The Algerian army says it has killed the leader of an Islamic militant group with links to al-Qaeda.
The conflict with Islamists has taken a huge toll
Soldiers cornered and shot Nabil Sahraoui, head of the Salafist Group for Preaching and Combat (GSPC), and several other senior militants.
He took over as the GSPC leader last year, declaring support for al-Qaeda.
The group is involved in the Islamist insurgency in Algeria that has killed some 150,000 people and last year kidnapped 32 European tourists.
A military statement said the shooting happened in the El-Kseur region in
Bejaia province, 236 km (146 miles) east of the capital Algiers.

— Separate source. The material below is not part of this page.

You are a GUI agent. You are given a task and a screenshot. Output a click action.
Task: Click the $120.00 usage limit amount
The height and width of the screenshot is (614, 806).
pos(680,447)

Violence has dropped sharply over the past two years and the GSPC is regarded as the only remaining major militant organisation in Algeria.
Sahraoui's death represents another blow to the insurgents, says the BBC's Heba Saleh, reporting from Cairo.

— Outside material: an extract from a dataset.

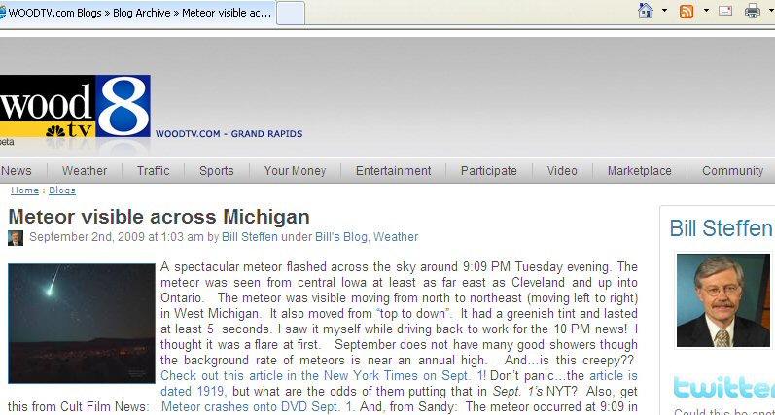
Task: Click the browser Home icon
Action: point(645,12)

Nevertheless, analysts and diplomats said the avowed allegiance between the GSPC and al-Qaeda was worrying.
Army radio said the man seen as Sahraoui's potential successor, Abdi Abdelaziz nicknamed "Okacha the paratrooper", was among those killed.

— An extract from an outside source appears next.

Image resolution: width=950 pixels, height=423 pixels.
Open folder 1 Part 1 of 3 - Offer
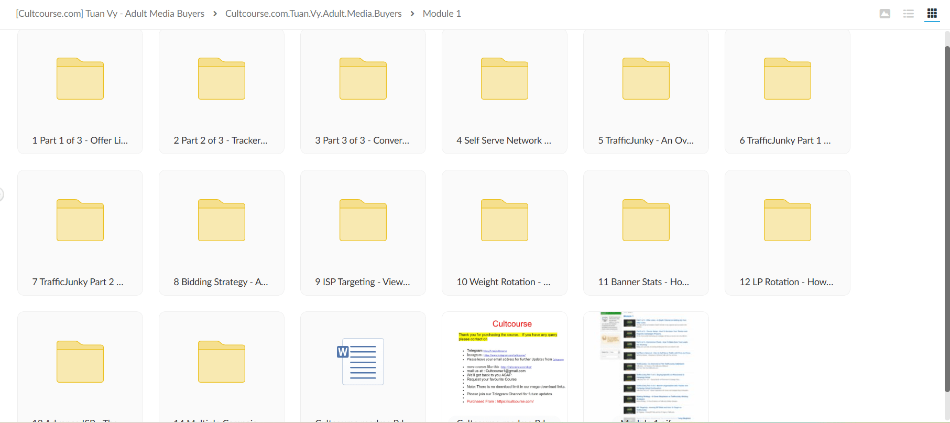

Troops had been carrying out raids after 12 soldiers were killed in an ambush earlier this month.
The GSPC's actual strength is unknown, but experts believe it has around 500 fighters.
The Salafist group, created in 1998, is one of two movements fighting to install an Islamic state in Algeria. It grew out of another of Algeria's leading militant groups, the Armed Islamic Group (GIA).
It had confined itself mainly to military targets, winning some support among the Algerian population.
Sahraoui, also known as Abou Ibrahim Mustafa and in his 30s, had a reputation for ruthlessness. He was said to have wanted to take the group on a more radical route when he assumed the leadership last year.
Together the GSPC and the GIA are blamed for some 150,000 killings since the insurgency began in 1992 following the military's cancellation of elections to keep an Islamic party from power.
The 32 tourists seized by the GSPC while travelling in the Sahara desert were all eventually released, reportedly after ransoms were paid, except for one woman who died of heatstroke.
The group is on the US list of terror groups.